説明

短時間加熱および急速乾燥による低溶解性活性物質をベースとする固溶体の生成法

低溶解性物質の粉体形態または顆粒形態の固溶体を生成する方法であって、低溶解性物質は助剤マトリックス中で分子分散形態をとり、低溶解性活性成分とマトリックス助剤を含む溶液を噴霧することにより生成する方法であり、マトリックス助剤の存在下で低溶解性物質の水性懸濁液を常圧でのその沸点より高い温度に加熱するステップ、および低溶解性物質を溶解するステップ、続いて低溶解性物質とマトリックス助剤を含む溶液を噴霧乾燥することによって固体化するステップを含み、噴霧装置に導入する前のスプレー溶液の温度が90℃〜350℃である、上記方法。

【発明の詳細な説明】
【技術分野】
【0001】
本発明は、低溶解性活性成分の固溶体の生成法、そのような方法によって得られる粉体生成物、および剤形へのその使用に関する。
【背景技術】
【0002】
水性媒体に溶けにくい活性成分は、生体に利用可能な剤形を開発するのがほとんど不可能なために、製剤化が極めて困難である。最も有望な手法の一つは、活性成分が分子分散形態で組み込まれた固溶体を形成することである。ポリマー溶解後、身体または植物は活性成分を溶解形態で利用できるので、この形態は極めて高い生物学的利用能をもたらすことが多い。
【0003】
固溶体という用語は、文献では不正確に使用されることが多い。固体結晶物質の組込みもまた固溶体と呼ぶからである。しかし、厳密に言えば、これらは固体分散体である。本願では、固溶体は純然たる分子分散体を意味する。
【0004】
固溶体の生成に適切であると言われる様々な物質が既に記載されており、特に、ポリビニルピロリドンなどのポリマー、セルロースエステル、糖類、糖アルコール、澱粉、および天然多糖類もまた記載されている。
【0005】
そのような固溶体の生成は、依然としてやや複雑な方法である。
【0006】
以下の方法を利用することができる。

対象位置の記録
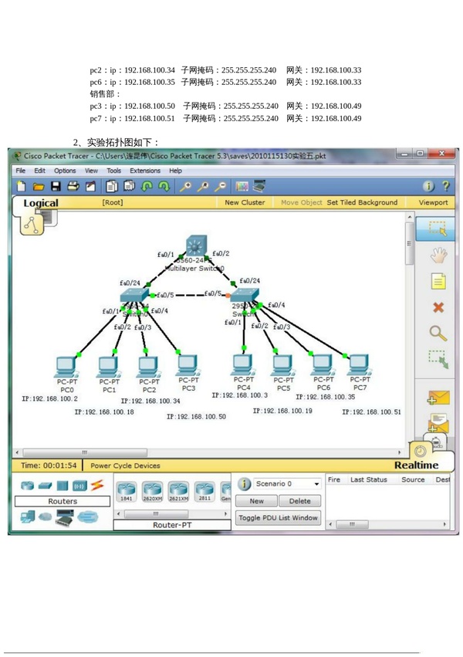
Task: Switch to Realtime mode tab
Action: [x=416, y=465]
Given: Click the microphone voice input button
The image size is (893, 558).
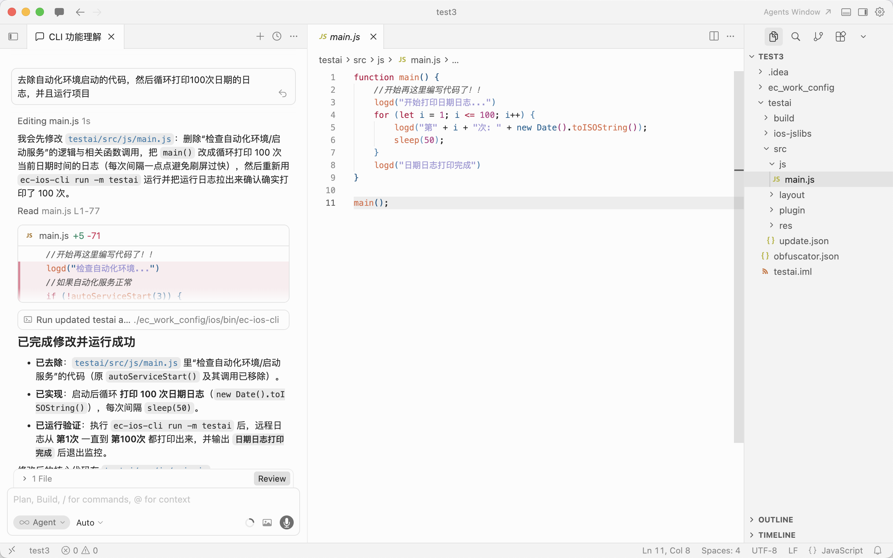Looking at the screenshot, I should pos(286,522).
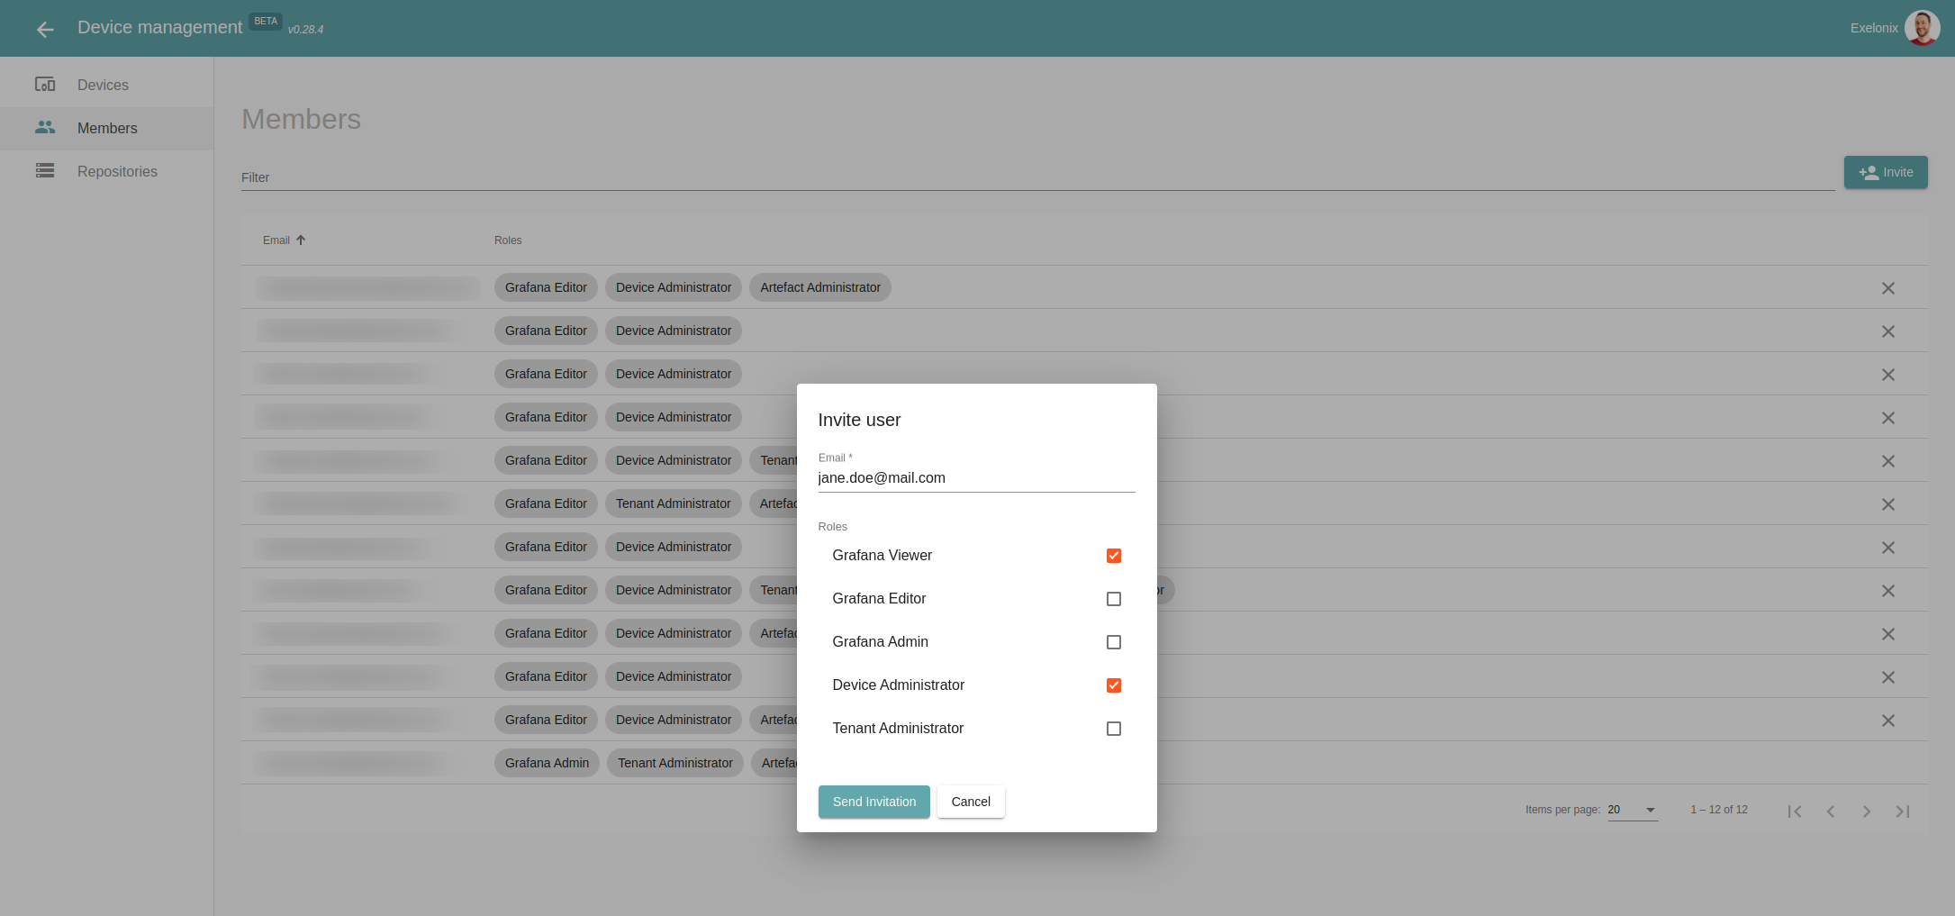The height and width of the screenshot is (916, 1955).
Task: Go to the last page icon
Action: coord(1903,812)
---
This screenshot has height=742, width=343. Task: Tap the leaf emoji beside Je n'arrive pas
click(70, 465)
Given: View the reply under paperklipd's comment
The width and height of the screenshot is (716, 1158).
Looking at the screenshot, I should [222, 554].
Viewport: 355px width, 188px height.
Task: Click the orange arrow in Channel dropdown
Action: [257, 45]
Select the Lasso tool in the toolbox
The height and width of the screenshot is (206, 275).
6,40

• _設問_
固溶体の生成法についての抜粋で、噴霧装置に導入する前のスプレー溶液の温度はどの範囲とされているか、答えてください。 答えるには抜粋だけを使うこと。

• _解答_
90℃〜350℃である。